式王子山地で彼はまどろみの中から覚醒した。
辺りを見回してみる。どうやら山の中らしい。彼が寝ている地面は湿っており、木々は雫を零している。
ゆっくり立ち上がり自分の姿を確認してみる。黒いコートに黒い鍔広の帽子、視界が狭いのはガスマスクをつけているせいだ。
自分は誰だろう。いや、今はいつなのだ?
そもそも自分は何歳なのか。いや、今生まれたばかりなのかもしれない。
自分は何者だ?わからない、だがもすうぐ思い出せそうだ。
何かよくないものがいる気配がする。焼き魚の匂いが遠くからでもわかるように方向性と距離がはっきりとわかる。そう遠くはないだろう。
それは敵だと彼の記憶が言っていた。
敵の存在を認めたとき、彼は自分が何者か思い出した。
自分は敵を倒さねばならない。丁度やり忘れた宿題のように無条件にやらねばならないという責任感が彼をせきたてている。
そうだ。自分はそのために生まれたものだ。
夢の中の記憶のように朧だが、何か大きな存在がそのために自分を創ったと彼は知っている。
その存在はおそらく地球が壊滅的なダメージを受けたり、人類が滅亡したり人類とは呼べないほどに変わってしなうのを嫌っている何者かだと彼と彼の仲間は予想していた。
仲間?そうだ。自分は一人ではなかった。どうして忘れていてのか。
名前は、自分の名前は。そうだ。俺はカフォードだ。田中という名前であったこともある。よし、ほとんど思い出せる。
自分は外敵から人類を守る免疫に当たるような役割がある、彼や彼の仲間は自らを抗体と呼んでいた。
彼らを生み出した者はあるいは神なのかもしれないが、だからといってありがたい気はちっともしなかった。
なんというか、貴族の子が貴族であるように彼にとっては生まれつきやるべきと決まっている仕事にすぎなない。
それは名誉であり特権であり苦悩なのかもしれないが、本人にしてみれば生まれた時から当たり前のようにある事実の一つだった。
そうだ。
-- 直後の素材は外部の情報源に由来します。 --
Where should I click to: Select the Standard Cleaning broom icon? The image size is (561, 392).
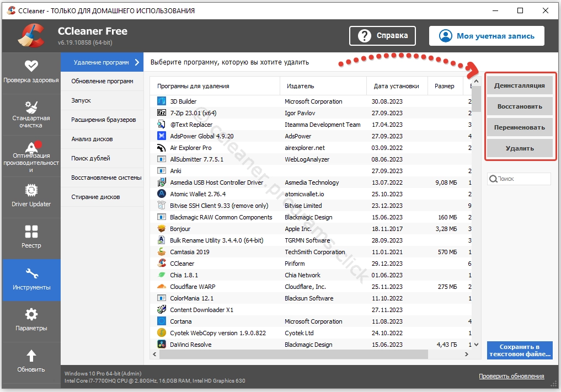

それが自分だ。自分の価値観であり生き方だとカフォードは理解した。
ただ仕事を黙々とこなす男。それが自分、ミスターガンスリンガー・カフォード。
かつては自分こそ神に選ばれたとか世界を救う使命だとも思っていた記憶がある。今では恥ずべき記憶だ。
カフォードは仲間に諭され、何度も任務をしているうちにそれは無数にある職業の一つと同じ、社会を更正する歯車の一つと割り切れるようになった。
そう、仕事だ。そのための道具は揃っているのか。彼は自分のベルトを探る。
彼の手にリボルバーが握られていた。一応本物だ。サイドポーチには弾丸と雑多な品々。
確かに揃っている。
自分の腕は鈍っていないか。道具の扱い方もすでに彼は思い出していた。彼は目の前の樹木に狙いをつける。引き絞るように発射。
ただの38口径弾は樹木を貫通し、岩にめり込む。
さらに連射。
一発目は枝を落とし、2発目は枝を弾いて宙に浮かせ、残りの全ての弾丸が葉を射抜いた。
問題ないようだ。
弾丸の威力と軌道を制御する。それが怪物を倒すために作られた彼の能力だった。なぜあるのかは解らない。必要だからあるのだろうとしか思わない。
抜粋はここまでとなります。